W kontekście dostępu do informacji niejawnych, szczerość jest wymogiem fundamentalnym.
Jednak to, co obserwujemy w sprawie Sławomira Cenckiewicza, wygląda na cyniczną próbę manipulacji faktami w celu ratowania jego wizerunku.
Mimo że nikt nie ma prawa ujawniać poufnych danych medycznych, to sam Cenckiewicz sprowadził sprawę do publicznej debaty w momencie utraty dostępu do tajemnic państwowych. Oficjalna przyczyna jest wstrząsająca: zatajenie leków w ankiecie bezpieczeństwa. To nie jest drobnostka; to jest rażące naruszenie procedury, które stawia pod znakiem zapytania jego wiarygodność i zdolność do pełnienia funkcji publicznych.
Gdy informacja wyciekła, Cenckiewicz – za pośrednictwem pisowskiej, propagandowej tuby medialnej – poszedł w zaparte. Jego linia obrony? Że chodziło o śmiesznie proste środki: leki z grupy „Apap”!

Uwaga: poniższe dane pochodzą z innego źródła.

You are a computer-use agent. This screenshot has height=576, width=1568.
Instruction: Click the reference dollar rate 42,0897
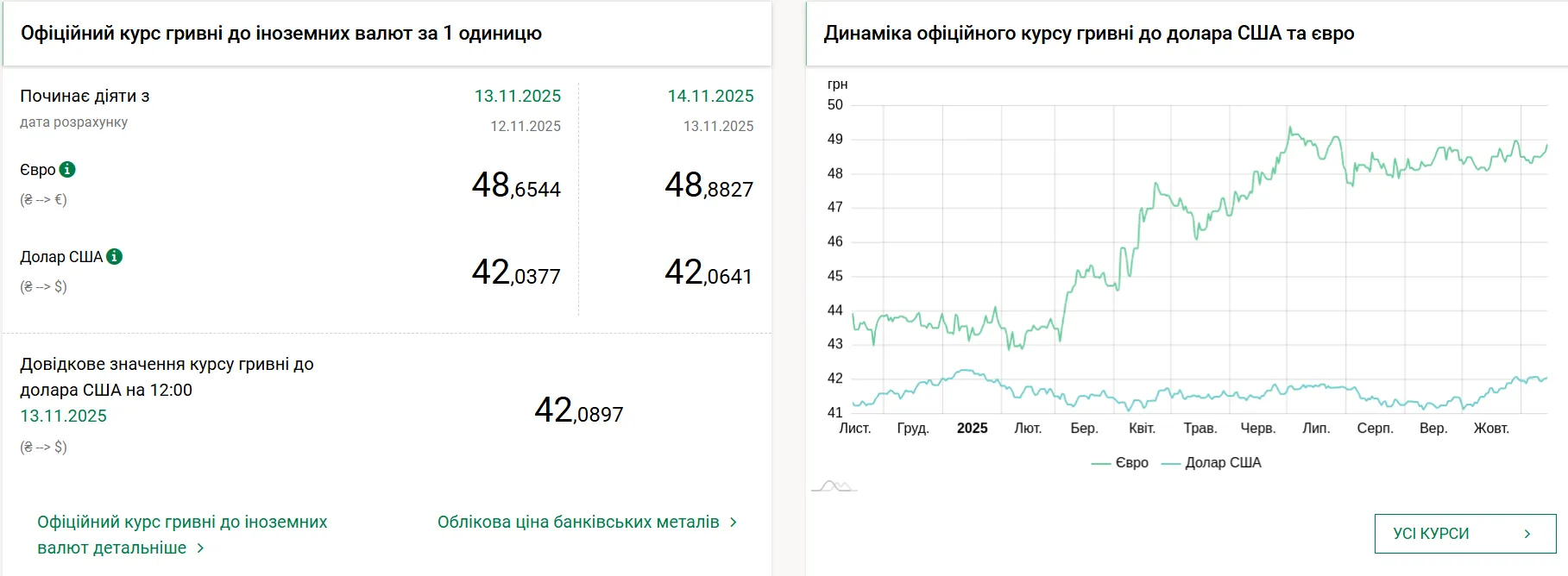pyautogui.click(x=578, y=411)
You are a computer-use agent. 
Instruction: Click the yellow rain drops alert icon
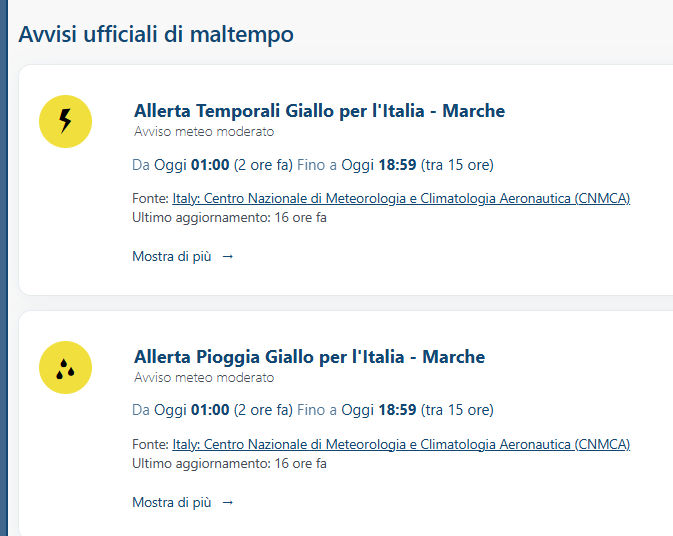point(65,368)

To bezczelna próba bagatelizowania poważnej sprawy i sprowadzania opinii publicznej do poziomu idiotów. Czy służby bezpieczeństwa cofają certyfikaty za zatajenie aspiryny? Oczywiście, że nie.
Ta dymna zasłona runęła w momencie, gdy informator z kręgu Cenckiewicza wyjawił fakty, które ten desperacko próbował ukryć. Nie chodzi o Apap. Chodzi o dwa leki psychiatryczne działające bezpośrednio na ośrodkowy układ nerwowy:
• Lek psychotropowy.
• Lek psycholeptyczny.
Cenckiewicz nie tylko naruszył procedury bezpieczeństwa, ale również świadomie kłamał w przestrzeni publicznej, używając partyjnej propagandy do tuszowania prawdy o swoim stanie zdrowia i zdolności do pełnienia obowiązków.
Pytania są proste i muszą zostać zadane:
• Dlaczego osoba ubiegająca się o dostęp do najściślejszych tajemnic państwowych zataja leki wpływające na centralny układ nerwowy?
• Dlaczego, po ujawnieniu tego faktu, próbuje ośmieszyć cały proces weryfikacji, wmawiając nam, że chodziło o zwykły środek przeciwbólowy?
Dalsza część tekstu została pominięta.